**任务:** 请从记录开头起，到含有“pyautogui.click(x=847, y=350)”的那一行为止（两端都包括），重新写出这些行，其中的请求也照样写出，只处理这些行。把答案里的每个坐标值乘以2.35，并四舍五入为整数（恰好为0.5时向上取），请求中的数字不变，图片不要写进答案。

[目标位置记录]
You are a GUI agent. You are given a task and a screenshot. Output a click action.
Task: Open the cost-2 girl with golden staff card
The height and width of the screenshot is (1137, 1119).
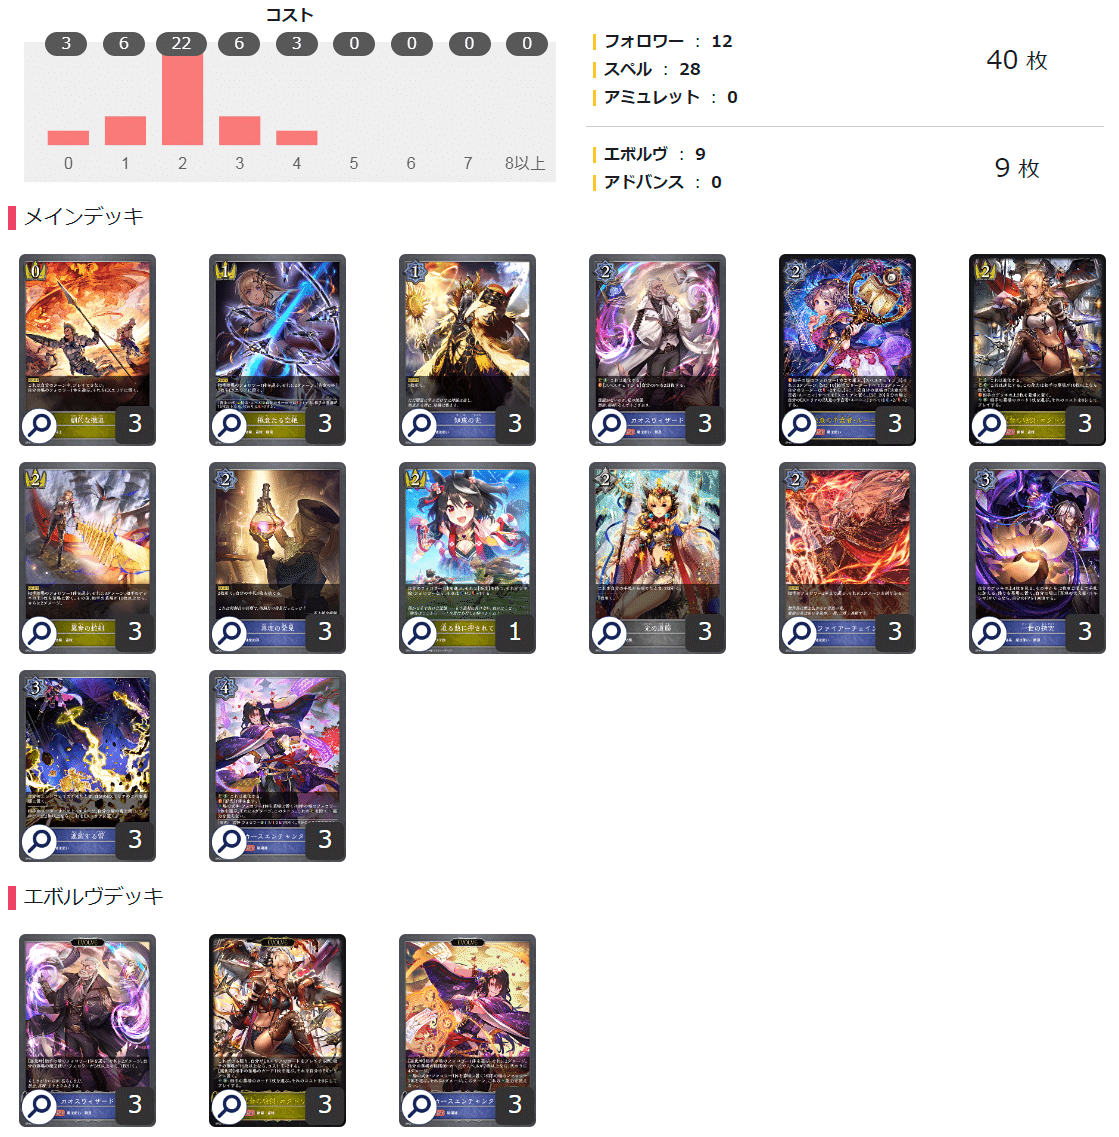pyautogui.click(x=847, y=350)
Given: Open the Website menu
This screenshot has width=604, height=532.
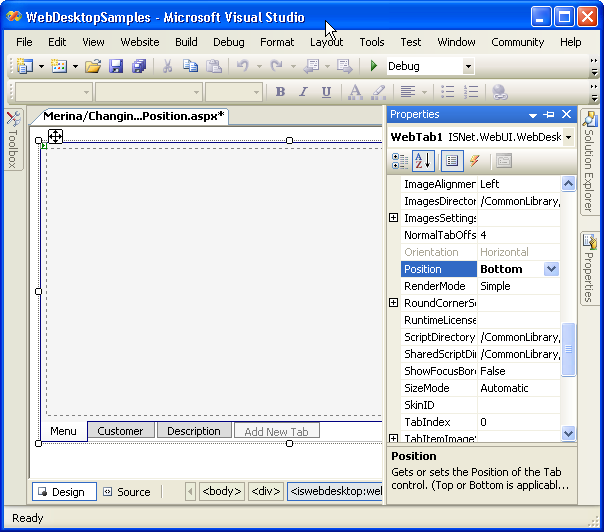Looking at the screenshot, I should point(140,42).
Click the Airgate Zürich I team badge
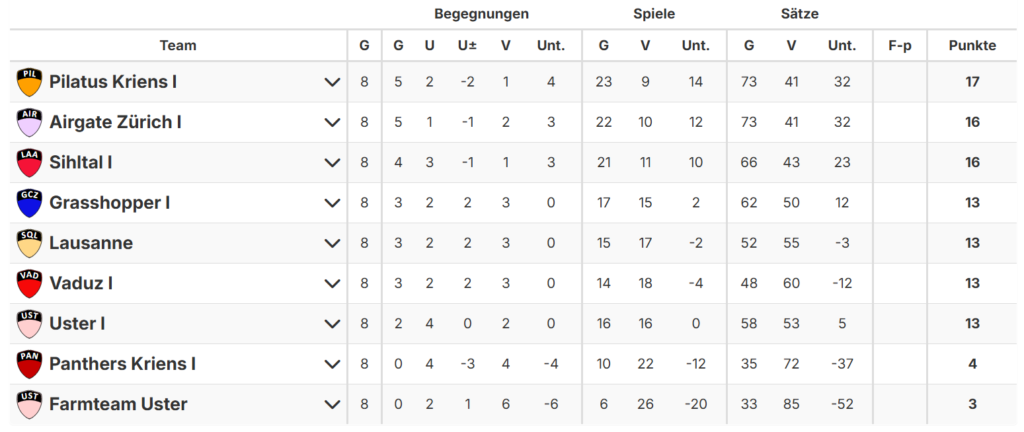Viewport: 1024px width, 432px height. pyautogui.click(x=30, y=122)
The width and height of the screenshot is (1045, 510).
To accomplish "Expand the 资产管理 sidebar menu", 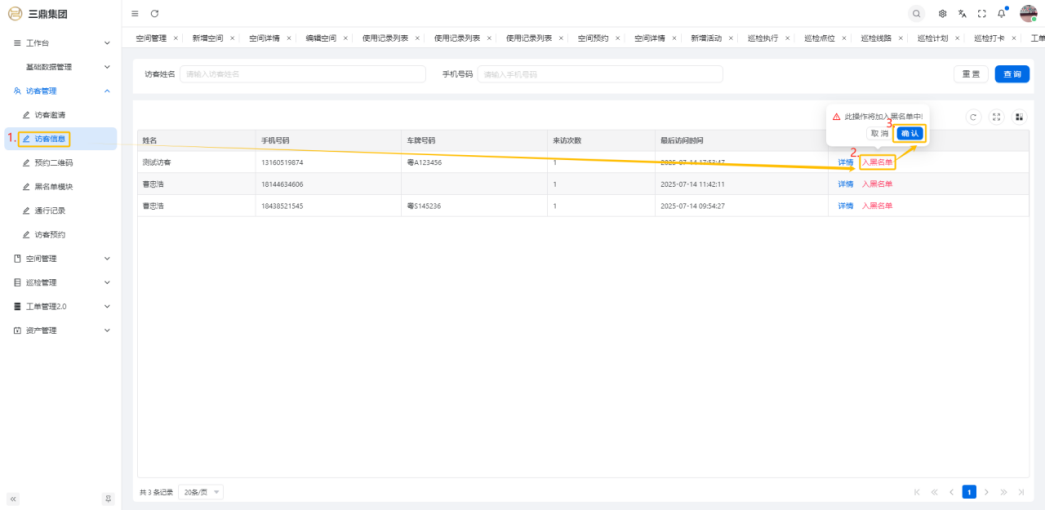I will (60, 331).
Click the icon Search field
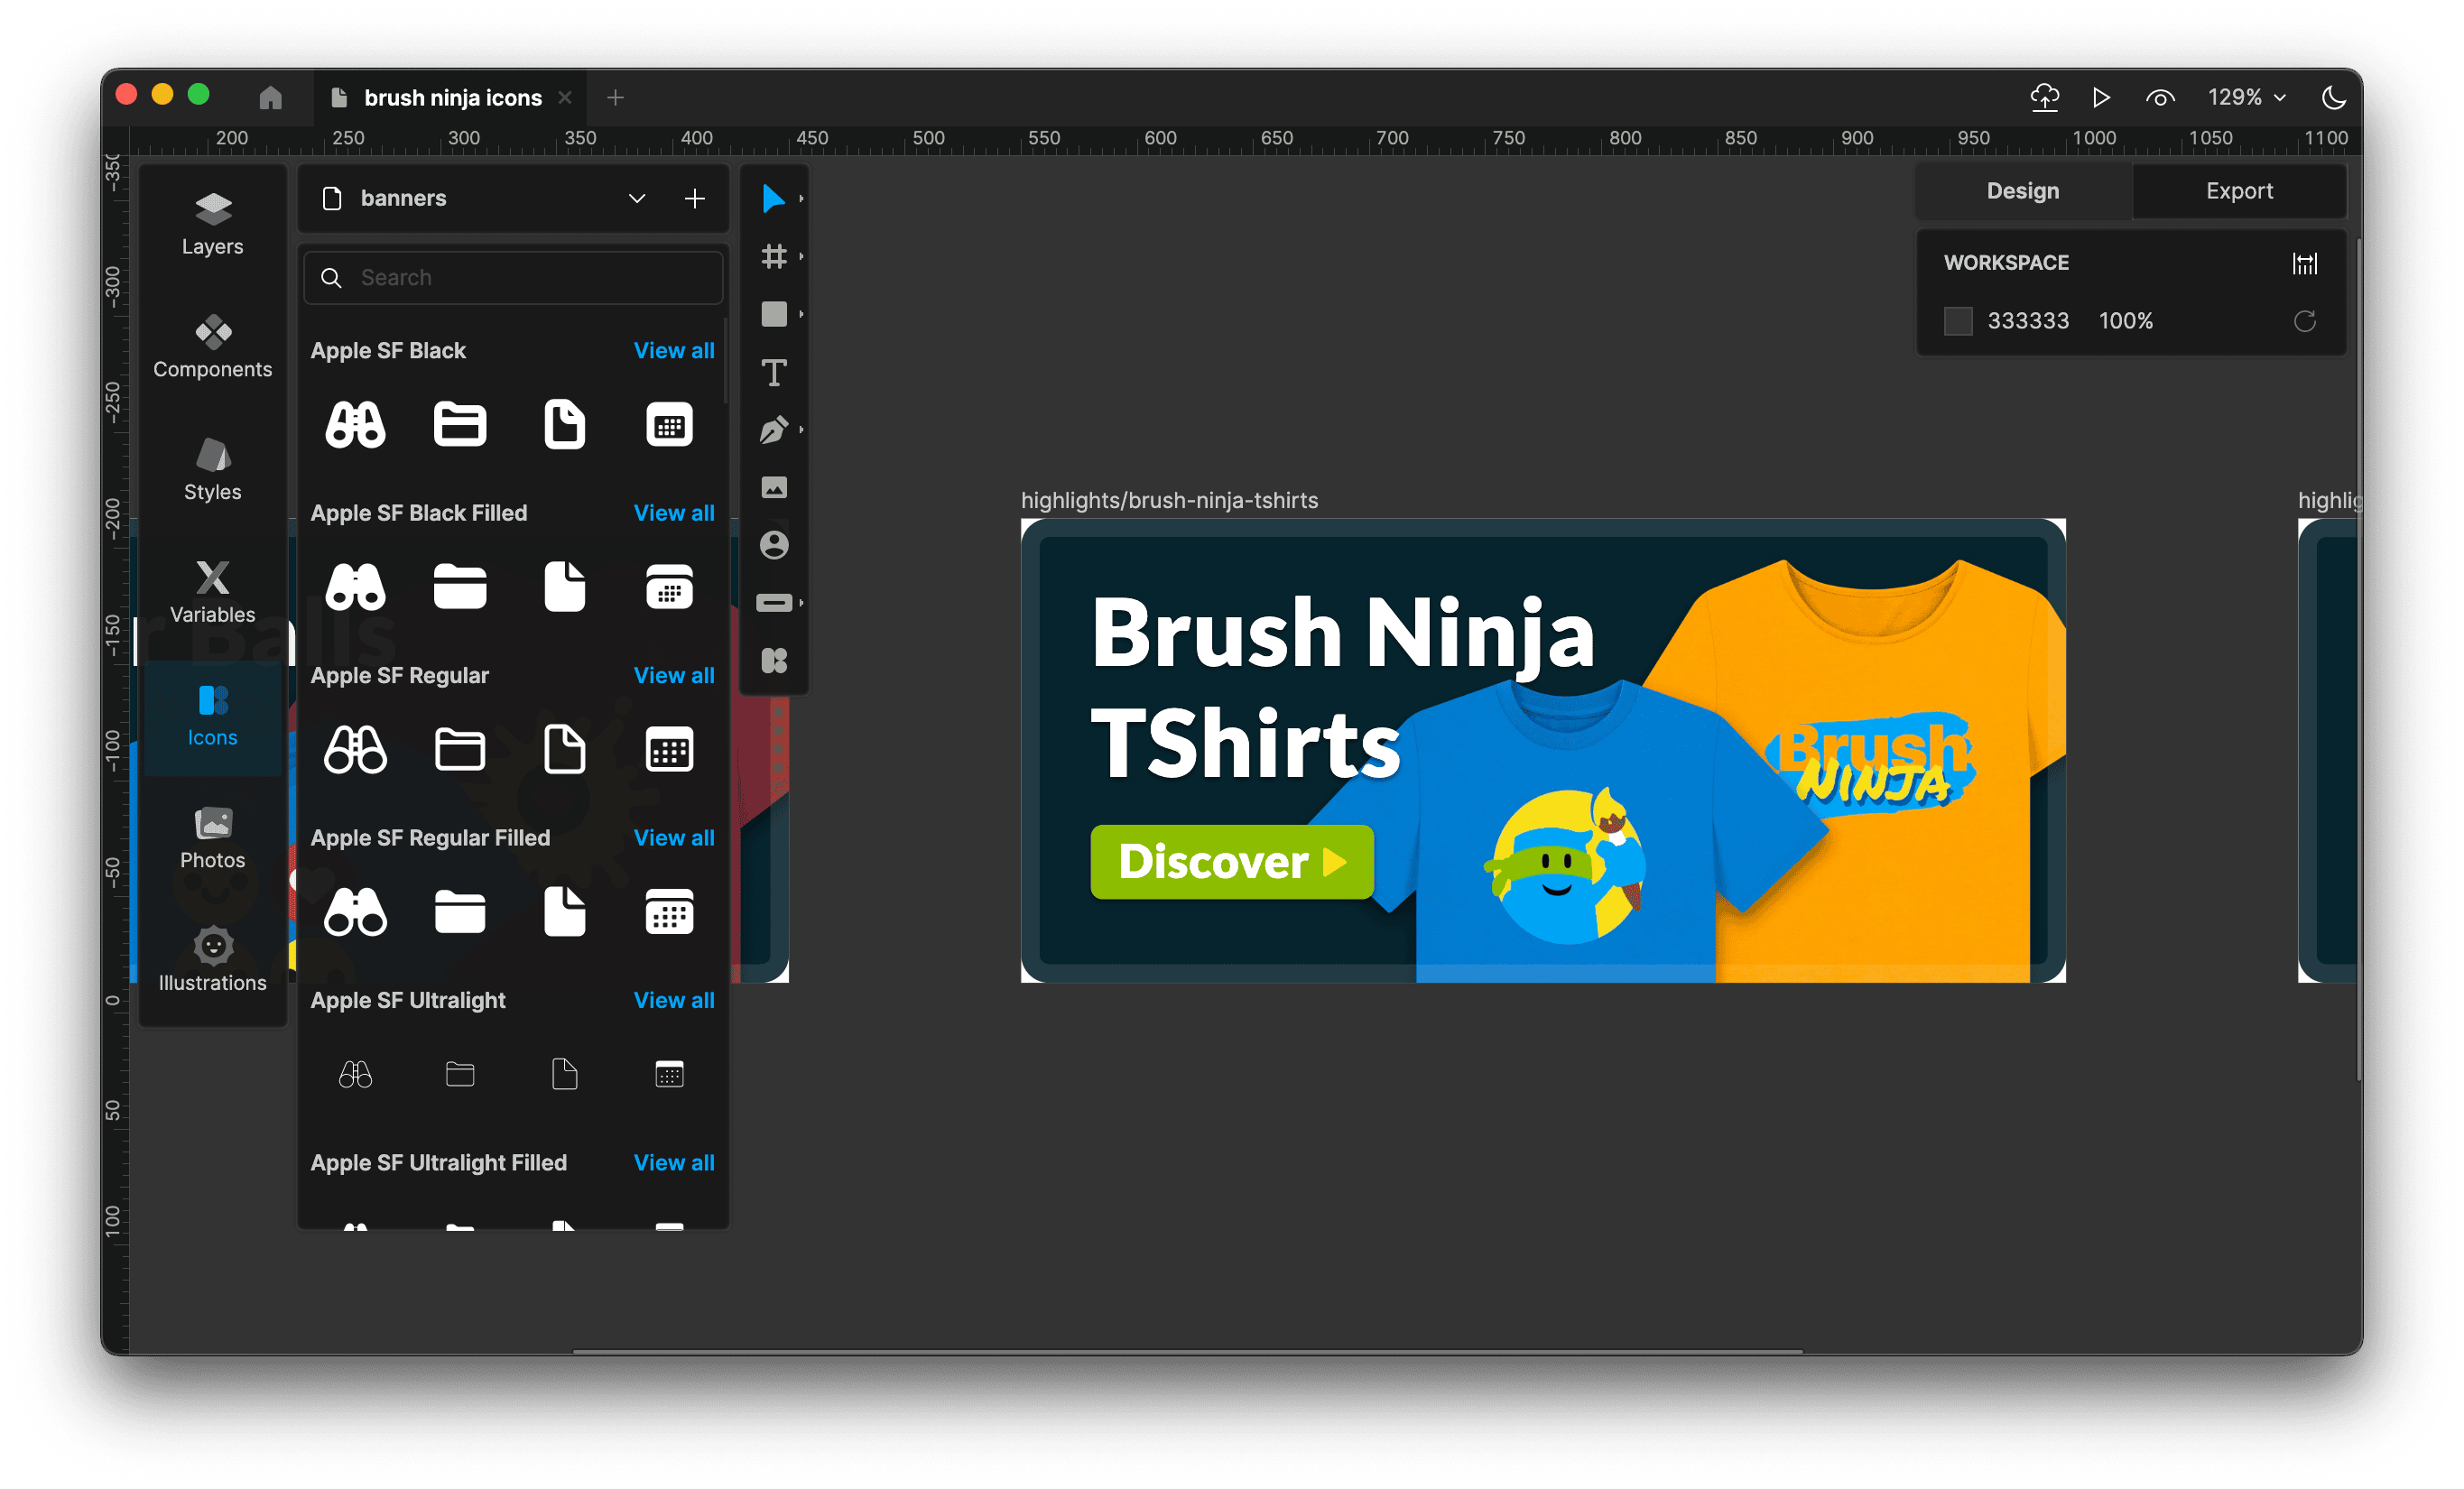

**参考答案:**
You are a GUI agent. You are given a task and a screenshot. Output a click action.
Task: Open the cost-2 girl with golden staff card
The height and width of the screenshot is (1137, 1119).
pyautogui.click(x=1990, y=823)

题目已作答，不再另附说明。